START The data

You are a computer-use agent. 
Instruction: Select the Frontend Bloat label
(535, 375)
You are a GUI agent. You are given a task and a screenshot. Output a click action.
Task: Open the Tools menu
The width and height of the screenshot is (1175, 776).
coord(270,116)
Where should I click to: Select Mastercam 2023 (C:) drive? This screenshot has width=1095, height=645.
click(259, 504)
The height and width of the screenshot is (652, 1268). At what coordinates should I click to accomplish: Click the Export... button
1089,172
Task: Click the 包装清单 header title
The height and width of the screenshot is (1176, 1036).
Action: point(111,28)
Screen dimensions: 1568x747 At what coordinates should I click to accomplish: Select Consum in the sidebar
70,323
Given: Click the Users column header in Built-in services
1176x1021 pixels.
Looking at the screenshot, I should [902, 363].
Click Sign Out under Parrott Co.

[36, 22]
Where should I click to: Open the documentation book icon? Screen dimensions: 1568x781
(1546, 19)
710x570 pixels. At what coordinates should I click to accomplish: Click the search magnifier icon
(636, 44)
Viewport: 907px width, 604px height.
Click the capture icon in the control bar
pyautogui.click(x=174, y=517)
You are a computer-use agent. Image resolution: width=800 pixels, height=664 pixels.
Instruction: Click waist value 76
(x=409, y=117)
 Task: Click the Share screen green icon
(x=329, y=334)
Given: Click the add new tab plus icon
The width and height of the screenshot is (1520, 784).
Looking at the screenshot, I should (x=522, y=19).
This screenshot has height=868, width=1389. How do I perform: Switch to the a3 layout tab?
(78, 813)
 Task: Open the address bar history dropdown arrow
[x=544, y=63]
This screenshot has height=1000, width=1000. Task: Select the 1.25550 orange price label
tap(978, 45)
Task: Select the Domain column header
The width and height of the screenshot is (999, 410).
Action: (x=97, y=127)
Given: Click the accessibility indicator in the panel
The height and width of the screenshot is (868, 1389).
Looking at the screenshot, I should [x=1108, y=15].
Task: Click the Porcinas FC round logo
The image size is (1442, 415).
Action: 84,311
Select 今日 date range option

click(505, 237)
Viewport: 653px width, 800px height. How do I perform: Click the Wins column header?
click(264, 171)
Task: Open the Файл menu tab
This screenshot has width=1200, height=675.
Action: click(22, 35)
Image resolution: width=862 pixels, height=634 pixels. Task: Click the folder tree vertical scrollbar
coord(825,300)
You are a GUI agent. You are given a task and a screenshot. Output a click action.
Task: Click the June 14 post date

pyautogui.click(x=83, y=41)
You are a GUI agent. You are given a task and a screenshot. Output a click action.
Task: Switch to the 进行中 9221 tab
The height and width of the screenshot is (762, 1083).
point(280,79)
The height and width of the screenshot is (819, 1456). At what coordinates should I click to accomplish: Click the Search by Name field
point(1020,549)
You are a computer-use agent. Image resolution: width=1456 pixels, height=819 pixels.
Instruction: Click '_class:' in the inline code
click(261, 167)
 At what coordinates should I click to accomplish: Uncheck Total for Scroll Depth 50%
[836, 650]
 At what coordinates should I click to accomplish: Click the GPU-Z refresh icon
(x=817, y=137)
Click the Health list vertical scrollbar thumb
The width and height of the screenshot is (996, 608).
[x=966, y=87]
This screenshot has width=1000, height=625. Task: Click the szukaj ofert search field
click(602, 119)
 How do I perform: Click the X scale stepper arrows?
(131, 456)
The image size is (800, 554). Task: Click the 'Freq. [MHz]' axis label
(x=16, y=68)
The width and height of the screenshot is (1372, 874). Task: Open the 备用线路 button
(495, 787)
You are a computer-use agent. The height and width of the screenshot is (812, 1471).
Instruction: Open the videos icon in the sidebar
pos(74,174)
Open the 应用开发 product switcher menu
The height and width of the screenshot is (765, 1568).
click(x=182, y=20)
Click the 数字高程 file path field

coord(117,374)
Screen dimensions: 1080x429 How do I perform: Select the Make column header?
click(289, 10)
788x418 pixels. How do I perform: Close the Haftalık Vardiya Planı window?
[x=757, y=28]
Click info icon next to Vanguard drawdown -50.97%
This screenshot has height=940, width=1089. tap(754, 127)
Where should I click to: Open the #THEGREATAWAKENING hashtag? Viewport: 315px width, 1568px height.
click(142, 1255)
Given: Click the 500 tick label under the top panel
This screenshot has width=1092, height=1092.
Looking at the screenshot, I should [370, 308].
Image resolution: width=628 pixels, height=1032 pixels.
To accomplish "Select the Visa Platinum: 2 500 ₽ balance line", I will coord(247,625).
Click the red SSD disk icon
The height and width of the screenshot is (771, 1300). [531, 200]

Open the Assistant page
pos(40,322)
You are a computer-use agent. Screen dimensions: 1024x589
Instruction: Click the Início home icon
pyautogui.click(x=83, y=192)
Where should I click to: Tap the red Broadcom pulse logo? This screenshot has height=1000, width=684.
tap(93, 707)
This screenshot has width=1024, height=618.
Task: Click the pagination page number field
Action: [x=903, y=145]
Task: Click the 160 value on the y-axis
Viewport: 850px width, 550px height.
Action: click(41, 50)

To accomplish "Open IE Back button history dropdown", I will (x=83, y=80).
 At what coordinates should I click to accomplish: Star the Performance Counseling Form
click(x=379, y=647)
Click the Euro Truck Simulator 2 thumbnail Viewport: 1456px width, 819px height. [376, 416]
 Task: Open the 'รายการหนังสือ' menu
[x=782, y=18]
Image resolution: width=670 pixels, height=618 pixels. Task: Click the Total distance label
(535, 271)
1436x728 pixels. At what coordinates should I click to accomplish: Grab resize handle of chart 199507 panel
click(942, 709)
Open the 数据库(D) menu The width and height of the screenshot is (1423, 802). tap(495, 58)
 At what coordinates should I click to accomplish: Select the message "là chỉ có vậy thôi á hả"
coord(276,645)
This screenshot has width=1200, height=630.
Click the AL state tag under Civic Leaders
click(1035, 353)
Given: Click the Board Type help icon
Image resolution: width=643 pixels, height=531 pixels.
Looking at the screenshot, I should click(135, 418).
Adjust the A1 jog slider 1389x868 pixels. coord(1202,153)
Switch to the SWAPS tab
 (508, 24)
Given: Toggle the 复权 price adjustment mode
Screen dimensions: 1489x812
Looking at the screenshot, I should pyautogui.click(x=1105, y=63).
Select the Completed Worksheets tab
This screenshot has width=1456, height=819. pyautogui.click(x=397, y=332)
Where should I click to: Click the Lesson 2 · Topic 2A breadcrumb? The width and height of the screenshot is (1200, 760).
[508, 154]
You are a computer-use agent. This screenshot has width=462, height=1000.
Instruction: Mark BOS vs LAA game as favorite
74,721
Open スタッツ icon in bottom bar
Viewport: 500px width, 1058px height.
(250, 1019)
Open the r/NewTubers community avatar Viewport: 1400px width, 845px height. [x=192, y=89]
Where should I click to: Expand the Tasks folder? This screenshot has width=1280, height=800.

END The data

» **What to work on**: Rewrite the lines from the one containing "Given: Click the accessibility" through the one containing "click(505, 237)", inclusive, as a numbered list, leaving out any blank lines.

» **Reply to the exercise**:
1. Given: Click the accessibility indicator in the panel
2. The height and width of the screenshot is (868, 1389).
3. Looking at the screenshot, I should [x=1108, y=15].
4. Task: Click the Porcinas FC round logo
5. The image size is (1442, 415).
6. Action: 84,311
7. Select 今日 date range option
8. click(505, 237)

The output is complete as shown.